The other thing that bothered me was Rhaenyra's line in the Black trailer where she says she fears what she has started because like what? Girl you didn't start anything, like out of the long list of people you could argue started it, Rhaenyra is way near the bottom of that list, like what did she do except be named heir by her father the king and then fight for her right to the throne when it was usurped from her? You could argue that Viserys started it when he named her heir, that Otto started it when he pimped Alicent out to Viserys, that Alicent started it when she decided to interpret the nonsense Viserys spewed on his death bed as his wish for Aegon to sit the throne, that Aemond started it when he chased down and accidently killed Lucerys, but Rhaenyra herself sure as shit didn't start anything.
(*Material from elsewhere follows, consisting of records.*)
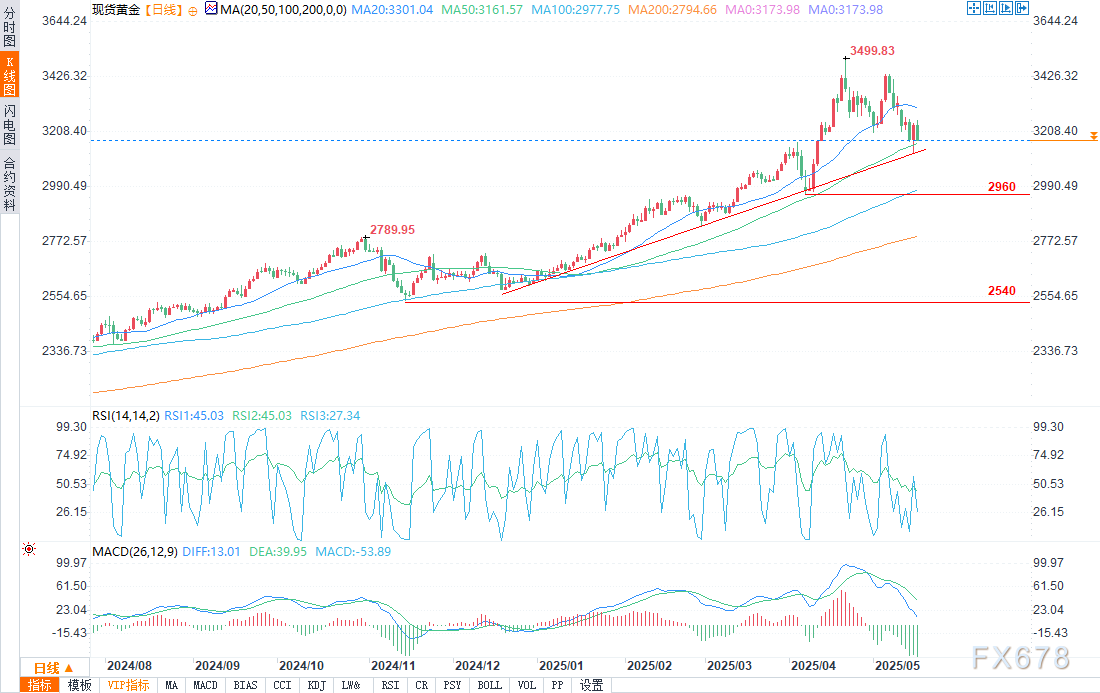Screen dimensions: 1100x693
Task: Click the 3499.83 high price label on chart
Action: 872,50
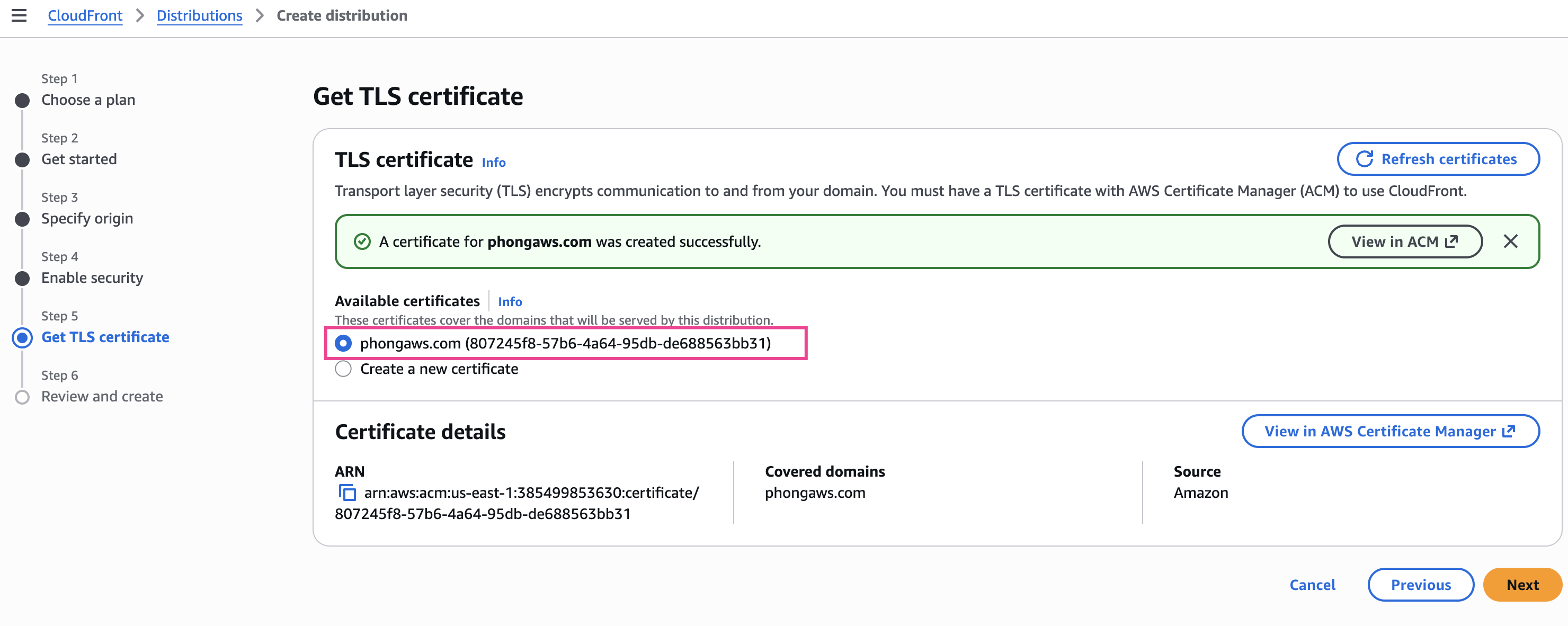Image resolution: width=1568 pixels, height=626 pixels.
Task: Open the Enable security step
Action: coord(92,278)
Anyway I have ranted about what I didn't vibe with enough lets talk about some of the stuff I did like. Love the costumes as usual, like they had some amazing costumes in season 1 and it looks like they are going to be equally as beautiful in season 2.
The dragons also look great, I loved seeing Baela on her dragon and I am hoping we will be seeing many epic dragon fights this season as the dance heats up. I will never say no to seeing more dragons. I also hope we will see more of Rhaena, Baela and Jace and that they will be playing roles in Rhaenyra's fight to get the throne. I did see a shot of both Jace and Baela at the table on either side of Rhaenyra when she was giving her speech about fighting for her throne and winning.
We also saw Jace with who I am assuming is Cregan Stark at what appeared to be the wall, so I am excited to see the north again and it'll be interesting to see what the wall and the night's watch looked like a hundred odd years earlier than when Jon snow was there.
Over all it looks like its going to be an exciting and action packed season and I am looking forward to seeing what is going to happen next, I own the fire and blood book but I stopped reading before I got to the dance because I wanted the show to be a surprise, I really can't predict what is going to happen next but I am thinking that Rhaenyra and Daemon are going to retaliate in some way for Lucerys death and considering how fiery and passionate they both are I suspect their revenge is going to be something big. It did look like in some shots like Alicent and Helaena were wearing funeral attire and were taking part in some kind of funeral procession so I guess that is going to have something to do with it. So anyway yeah, I am suitably excited for the next season thanks to these trailers, so bring on june.